# Polaroid Double Exposures



## moliver (Oct 5, 2007)

A friend of mine told me about this method. After searching high and low on the web for an explanation of how to double expose Polaroids he had no luck, and came up with this. 

Also, he told me at a bar over a couple beers, so I think I'm butchering this explanation, if anyone has tried this of any other methods PLEASE post them here.

Onward.

Take a shot of anything, and cut out the actual 'picture' part of the Polaroid, so you're just left with the white frame.  Then, in a dark room or a dark bag or whatever, out pull out the package of film from the camera, and insert this frame into the top, so it's the next picture.

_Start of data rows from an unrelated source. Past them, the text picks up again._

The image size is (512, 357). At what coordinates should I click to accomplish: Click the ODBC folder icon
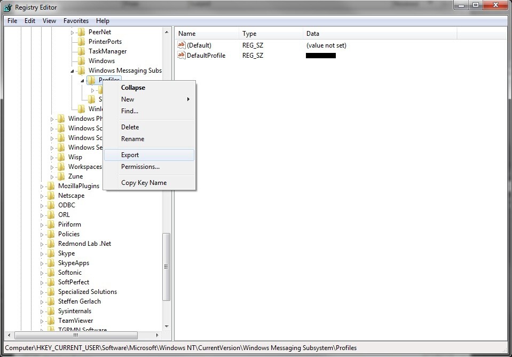click(50, 205)
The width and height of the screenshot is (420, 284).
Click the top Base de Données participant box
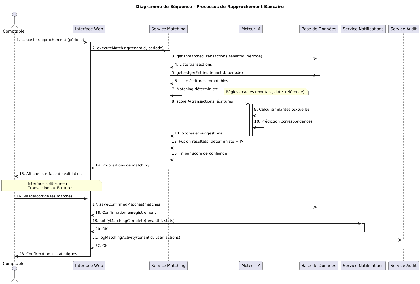(x=319, y=29)
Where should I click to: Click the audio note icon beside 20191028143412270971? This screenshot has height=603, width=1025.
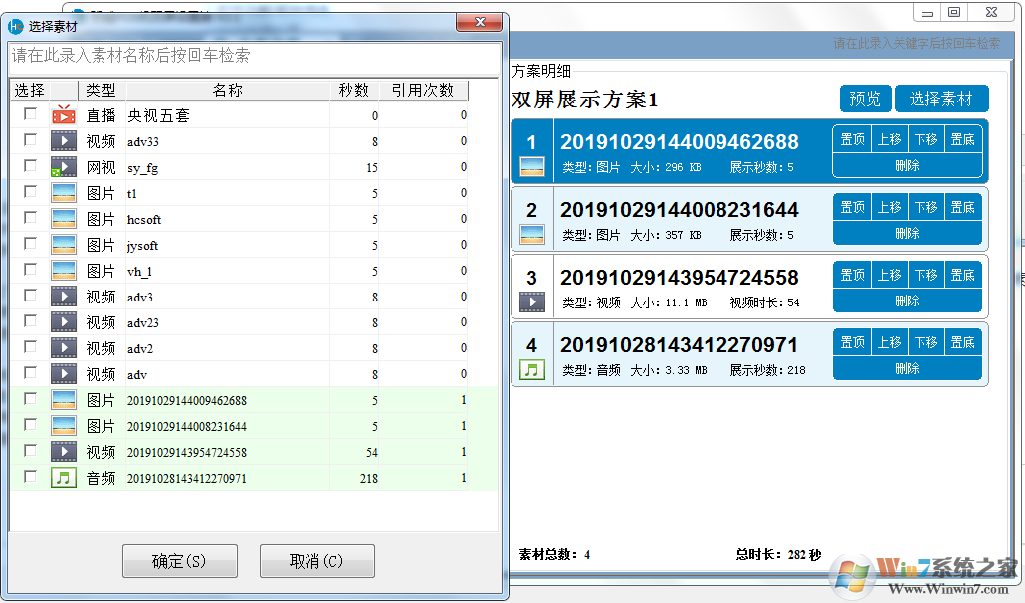pos(64,477)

Now, when you take a picture the film BELOW the frame will be exposed, because the light will just go through the 'frame' to the next shot.  The camera will spit out your frame, and now the next shot in the camera is the one that was just exposed.  So when you snap that shot it'll spit out the doubly exposed Polaroid.

Voila!


----------



## Aquarium Dreams (Oct 5, 2007)

:hail:  Brilliant!  That has to work, due to Science.  I'll try it and post the results.


----------



## Aquarium Dreams (Oct 6, 2007)

I tried this with an empty film pack, just to see if the empty frame would go through, and it did not.  It got stuck and slightly mangled inside, and the shutter wouldn't depress until I opened it and pulled the torn pieces out.  If there had been film in there, the exposure would have been ruined.  Maybe it was just bad luck.  I'll try experimenting.  Also, if you're doing this, don't forget to stick an exposed Polaroid on top, or else the camera will spit out your empty frame when you close the film door.


----------